Since the engagement timeframe is much shorter for Rapid Rehousing case managers, they need to be highly focused on getting the client to access decent and affordable housing faster and for the longer run. Housing identification, moving, retention, and community connections –all tasks fall within the ambit of the Rapid Rehousing case manager’s scope.
Both participants (clients) and case managers can come across a number of hurdles in accessing the right housing options. These hurdles can be faced while obtaining housing, as well as maintaining it. Here are a few barriers that may screen people out of the housing.
Both clients and case managers face major hurdles when it comes to obtaining suitable and affordable housing. There are a lot of considerations for the landlord when deciding to rent their house to a tenant. Things like evictions, criminal history, rental history, lack of income or unsteady income, household size, documents, language barriers, and more will need to be cleared before an individual or family can have access to a good housing option.
Barriers to retaining housing, or stabilizing, are the things that interfere with a person’s ability to comply with the lease. Problems like inadequate access to facilities like education or healthcare, poor condition of the house, lack of finances to sustain the lease, or the size of the housing may be some hurdles to maintaining the housing in the longer run. So, case managers must secure housing that perfectly fits the client’s needs and budget.
For Rapid Rehousing case management to be successful, case managers must develop a smart and ‘human’ approach to it. No two cases of Rapid Rehousing are the same and every individual or family has their own unique needs and preferences that must be made the very basis of any case plan.

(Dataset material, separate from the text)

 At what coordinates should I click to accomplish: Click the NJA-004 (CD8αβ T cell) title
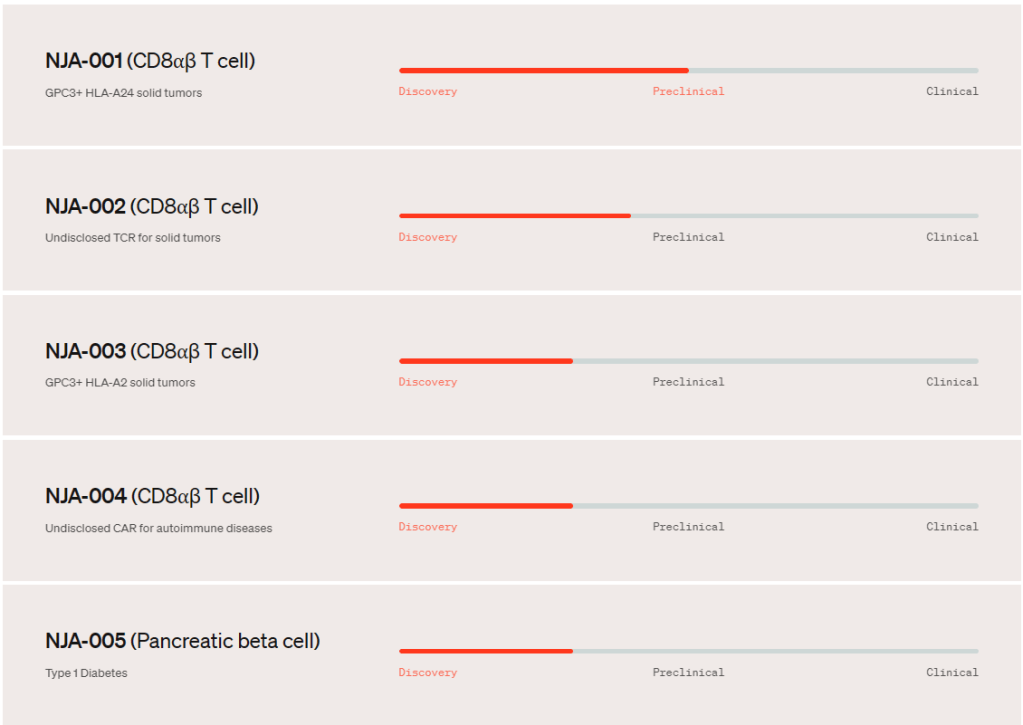[x=152, y=497]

The most common cause of a Rapid Rehousing case’s failure is a lack of understanding of the client and their household needs. Problems can arise at an early stage of the process if the case manager’s approach is flawed. Here are a few things the case managers must take into account when dealing with Rapid Rehousing.
No case plan for Rapid Rehousing can be rigid or fixed in nature. Flexibility is key when it comes to making a plan that is promising for the long run. No plan that’s not built on the client’s strengths, support systems, and personal needs and preferences can ever succeed.
Seasoned case managers have some valuable advice for their younger counterparts: make no case plan unless you fully understand your client. Some of them might just need one sitting, while some others might require repeated one-on-one sessions to ascertain what’s best for them.
In Rapid Rehousing, you’re with your client for a short period of time. But to help them sustain their housing for a long period, case managers must work hard to support network linkages for the household to rely on once the short-term assistance ends. So, while you’re not spending much time with the client, you’re spending a lot of time building their support network.
Rapid Rehousing case managers have one job: to provide housing to the homeless fast and for a good length of time. So, their job descriptions must also say it explicitly and unequivocally. If your JD is about general case management, you may want to rewrite it to focus on these particular Rapid Rehousing focused activities.